Girl Trouble, a book of eight short stories set in Roma, was released Sept. 1 and is published by Harper Perennial, the paperback imprint of HarperCollins Publishers.

The stories explore love, desire, morality, victimhood and gender relations. Reviewers throughout the country have stated their admiration of and fascination with the darkness and hopelessness of the stories.

"I have some fairly macabre impulses," Jones said, in her surprisingly cheerful, girlish voice.

In one story, a high school girls' basketball coach deals with the revelation that his star basketball player is pregnant with his child. In another, a single father must choose between starting a new life with his new lover or remaining loyal to his son, who has been accused of rape.

Sally Kim, executive editor at HarperCollins, thinks the most tragic aspect of the stories is the finality of the characters' situations.

"These characters, whether they are desperate to break out of their situations or undo a wrong they did, intentionally or not, they're stuck," Kim said. "They're destined to go down this path.

"The stories are very dark; they encompass a lot of physical and emotional violence. Yet, after reading these stories as a whole, they're sort of hopeful. I don't know how she does that. That's sort of the magic of Holly Goddard Jones."

Kim worked directly with Jones on Girl Trouble. In 15 years as an editor, Jones' collection is only the second book of short stories that Kim has purchased.

Roma is based on Jones' hometown in Logan County, but only loosely.

"People ask me how much of this book is autobiographical," Jones said. "I say very, very, very little."

The real-life Russellville serves only as a canvas around which to create a bigger fictional picture. The author likens creating a fictional setting to a teenager lying to her parents after a night spent sneaking around.

"Most of us who were effective liars would use a grain of truth and build a fiction around that," she said. "You wouldn't invent a shopping center that doesn't exist and a movie that doesn't exist."

"Fiction comes the same way. There's no reason for me to create every road and building and stone and tree."

Jones lived in Russellville until she was 18, when she enrolled in Western Kentucky University's journalism program. She was a journalism major for one year.

"I wasn't really enough of a people person to report or depend on other people to make a story happen," she said.

When she was 19, her boyfriend, Brandon Jones, was accepted to the architecture program at UK. She wanted to move with him to Lexington, but her parents balked at the idea of the couple living together without getting married. So they wed, which came as a surprise even to Jones.

"I never thought I would get married young," Jones said. "Growing up, I was very hyper-aware of outsiders' perceptions of where I was from. I was very determined not to do anything that was stereotypically Southern or old-fashioned."

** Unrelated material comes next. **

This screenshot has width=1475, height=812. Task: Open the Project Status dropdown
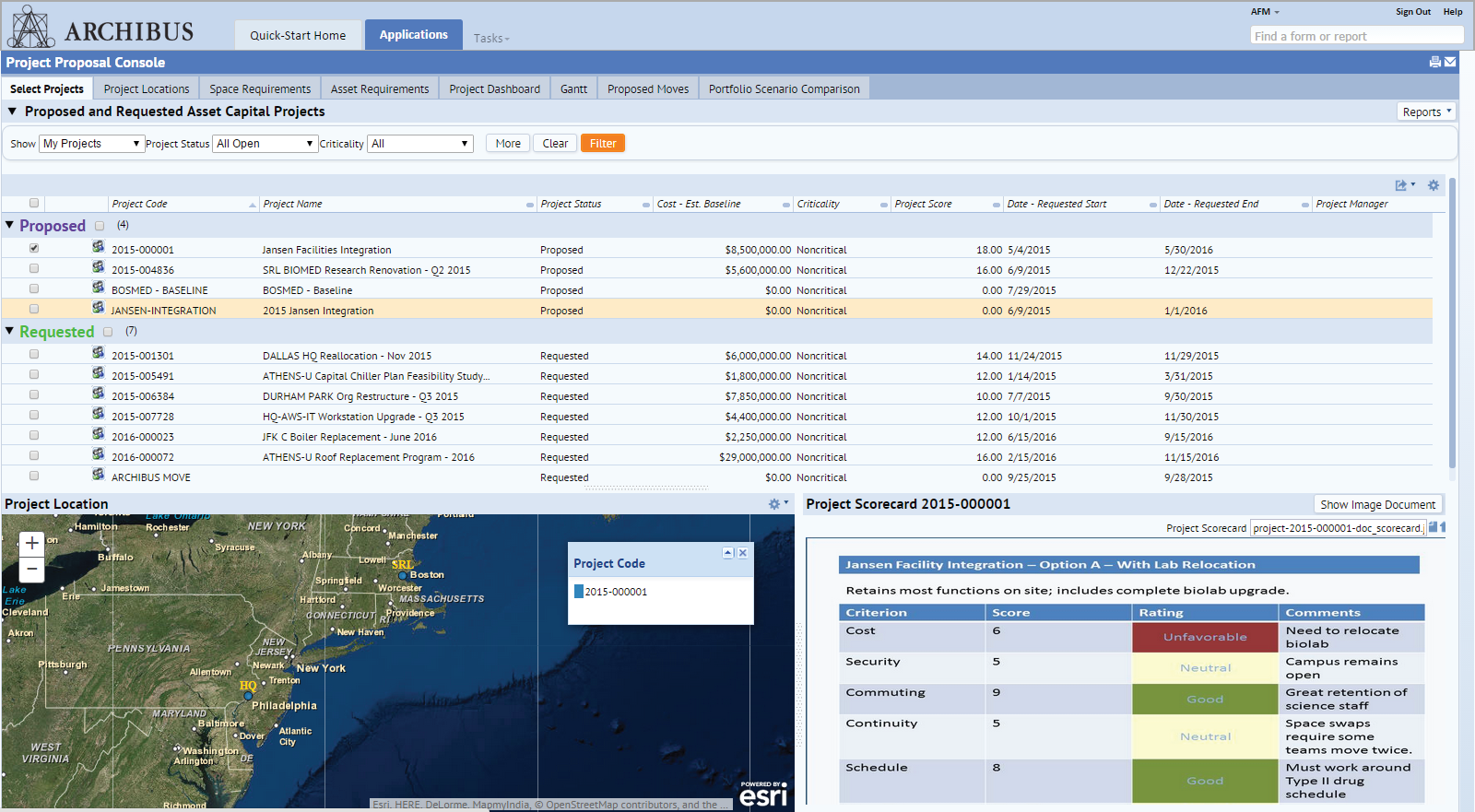coord(266,144)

While her husband studied architecture, Jones enrolled in UK's English program. She worked part-time in the marketing department at University Press of Kentucky.

Between readings and signings for Girl Trouble and teaching at UNCG, Jones is working on a full-length novel set in Roma. She estimates that she is a quarter to a third of the way through the drafting process.

"She has many, many books in her future," HarperCollins' Kim said of Jones. "This is just the beginning for her."